_TASK_. What you return should match the data below exactly, with every entry reproduced.

_WORKING DATA_.
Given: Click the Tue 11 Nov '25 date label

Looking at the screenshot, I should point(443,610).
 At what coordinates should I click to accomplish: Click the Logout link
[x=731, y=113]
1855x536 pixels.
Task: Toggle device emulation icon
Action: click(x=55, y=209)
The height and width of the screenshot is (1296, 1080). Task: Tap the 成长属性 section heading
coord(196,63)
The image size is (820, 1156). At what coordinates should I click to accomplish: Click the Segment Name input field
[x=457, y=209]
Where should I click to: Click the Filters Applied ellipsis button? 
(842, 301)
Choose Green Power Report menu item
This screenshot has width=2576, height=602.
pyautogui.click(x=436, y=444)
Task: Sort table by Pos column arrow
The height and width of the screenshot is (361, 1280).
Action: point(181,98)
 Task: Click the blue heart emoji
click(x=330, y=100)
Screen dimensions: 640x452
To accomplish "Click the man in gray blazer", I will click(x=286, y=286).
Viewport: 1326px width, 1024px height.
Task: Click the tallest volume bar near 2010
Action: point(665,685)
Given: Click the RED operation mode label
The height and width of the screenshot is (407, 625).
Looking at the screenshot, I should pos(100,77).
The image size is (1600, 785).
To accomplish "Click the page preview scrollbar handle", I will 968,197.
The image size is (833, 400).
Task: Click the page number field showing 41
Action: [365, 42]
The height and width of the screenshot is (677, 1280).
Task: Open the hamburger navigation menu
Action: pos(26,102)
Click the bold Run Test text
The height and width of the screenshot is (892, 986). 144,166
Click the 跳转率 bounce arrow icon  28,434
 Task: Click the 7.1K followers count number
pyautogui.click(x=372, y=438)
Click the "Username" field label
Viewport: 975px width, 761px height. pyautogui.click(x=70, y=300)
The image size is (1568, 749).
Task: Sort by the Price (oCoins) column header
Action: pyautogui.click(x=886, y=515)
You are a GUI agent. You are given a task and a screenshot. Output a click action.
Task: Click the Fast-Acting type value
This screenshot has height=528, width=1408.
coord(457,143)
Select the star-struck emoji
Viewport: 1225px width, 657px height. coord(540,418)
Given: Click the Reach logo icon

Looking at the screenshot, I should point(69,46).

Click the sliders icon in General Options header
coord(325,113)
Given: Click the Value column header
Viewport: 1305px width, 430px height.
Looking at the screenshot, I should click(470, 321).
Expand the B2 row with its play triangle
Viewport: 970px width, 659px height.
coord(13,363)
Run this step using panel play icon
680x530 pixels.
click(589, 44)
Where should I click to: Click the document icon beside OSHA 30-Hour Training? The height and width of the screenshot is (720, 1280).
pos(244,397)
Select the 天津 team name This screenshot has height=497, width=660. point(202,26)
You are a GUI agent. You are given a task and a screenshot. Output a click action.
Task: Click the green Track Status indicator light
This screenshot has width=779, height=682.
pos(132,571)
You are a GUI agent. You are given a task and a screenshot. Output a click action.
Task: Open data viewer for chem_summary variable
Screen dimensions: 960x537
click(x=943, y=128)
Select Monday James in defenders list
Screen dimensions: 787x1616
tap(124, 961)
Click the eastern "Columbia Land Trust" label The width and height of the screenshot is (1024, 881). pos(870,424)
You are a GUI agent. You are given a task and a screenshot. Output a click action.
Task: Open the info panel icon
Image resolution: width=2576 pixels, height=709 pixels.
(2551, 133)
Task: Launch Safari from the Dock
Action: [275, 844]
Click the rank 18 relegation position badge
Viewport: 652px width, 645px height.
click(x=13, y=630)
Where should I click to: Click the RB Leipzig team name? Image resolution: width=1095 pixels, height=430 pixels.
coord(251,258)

_PROBLEM SOLUTION_.
Given: Click the Tue 11 Nov '25 date label

Looking at the screenshot, I should point(443,610).
 At what coordinates should I click to accomplish: Click the Logout link
[x=731, y=113]
1855x536 pixels.
Task: Toggle device emulation icon
Action: click(x=55, y=209)
The height and width of the screenshot is (1296, 1080). Task: Tap the 成长属性 section heading
coord(196,63)
The image size is (820, 1156). At what coordinates should I click to accomplish: Click the Segment Name input field
[x=457, y=209]
Where should I click to: Click the Filters Applied ellipsis button? 
(842, 301)
Choose Green Power Report menu item
This screenshot has width=2576, height=602.
pyautogui.click(x=436, y=444)
Task: Sort table by Pos column arrow
The height and width of the screenshot is (361, 1280).
Action: point(181,98)
 Task: Click the blue heart emoji
click(x=330, y=100)
Screen dimensions: 640x452
To accomplish "Click the man in gray blazer", I will click(x=286, y=286).
Viewport: 1326px width, 1024px height.
Task: Click the tallest volume bar near 2010
Action: point(665,685)
Given: Click the RED operation mode label
The height and width of the screenshot is (407, 625).
Looking at the screenshot, I should pos(100,77).
The image size is (1600, 785).
To accomplish "Click the page preview scrollbar handle", I will 968,197.
The image size is (833, 400).
Task: Click the page number field showing 41
Action: [365, 42]
The height and width of the screenshot is (677, 1280).
Task: Open the hamburger navigation menu
Action: pos(26,102)
Click the bold Run Test text
The height and width of the screenshot is (892, 986). 144,166
Click the 跳转率 bounce arrow icon  28,434
 Task: Click the 7.1K followers count number
pyautogui.click(x=372, y=438)
Click the "Username" field label
Viewport: 975px width, 761px height. pyautogui.click(x=70, y=300)
The image size is (1568, 749).
Task: Sort by the Price (oCoins) column header
Action: pyautogui.click(x=886, y=515)
You are a GUI agent. You are given a task and a screenshot. Output a click action.
Task: Click the Fast-Acting type value
This screenshot has height=528, width=1408.
coord(457,143)
Select the star-struck emoji
Viewport: 1225px width, 657px height. coord(540,418)
Given: Click the Reach logo icon

Looking at the screenshot, I should point(69,46).

Click the sliders icon in General Options header
coord(325,113)
Given: Click the Value column header
Viewport: 1305px width, 430px height.
Looking at the screenshot, I should click(470, 321).
Expand the B2 row with its play triangle
Viewport: 970px width, 659px height.
coord(13,363)
Run this step using panel play icon
680x530 pixels.
click(589, 44)
Where should I click to: Click the document icon beside OSHA 30-Hour Training? The height and width of the screenshot is (720, 1280).
pos(244,397)
Select the 天津 team name This screenshot has height=497, width=660. point(202,26)
You are a GUI agent. You are given a task and a screenshot. Output a click action.
Task: Click the green Track Status indicator light
This screenshot has width=779, height=682.
pos(132,571)
You are a GUI agent. You are given a task and a screenshot. Output a click action.
Task: Open data viewer for chem_summary variable
Screen dimensions: 960x537
click(x=943, y=128)
Select Monday James in defenders list
Screen dimensions: 787x1616
tap(124, 961)
Click the eastern "Columbia Land Trust" label The width and height of the screenshot is (1024, 881). pos(870,424)
You are a GUI agent. You are given a task and a screenshot. Output a click action.
Task: Open the info panel icon
Image resolution: width=2576 pixels, height=709 pixels.
(2551, 133)
Task: Launch Safari from the Dock
Action: [275, 844]
Click the rank 18 relegation position badge
Viewport: 652px width, 645px height.
click(x=13, y=630)
Where should I click to: Click the RB Leipzig team name? Image resolution: width=1095 pixels, height=430 pixels.
coord(251,258)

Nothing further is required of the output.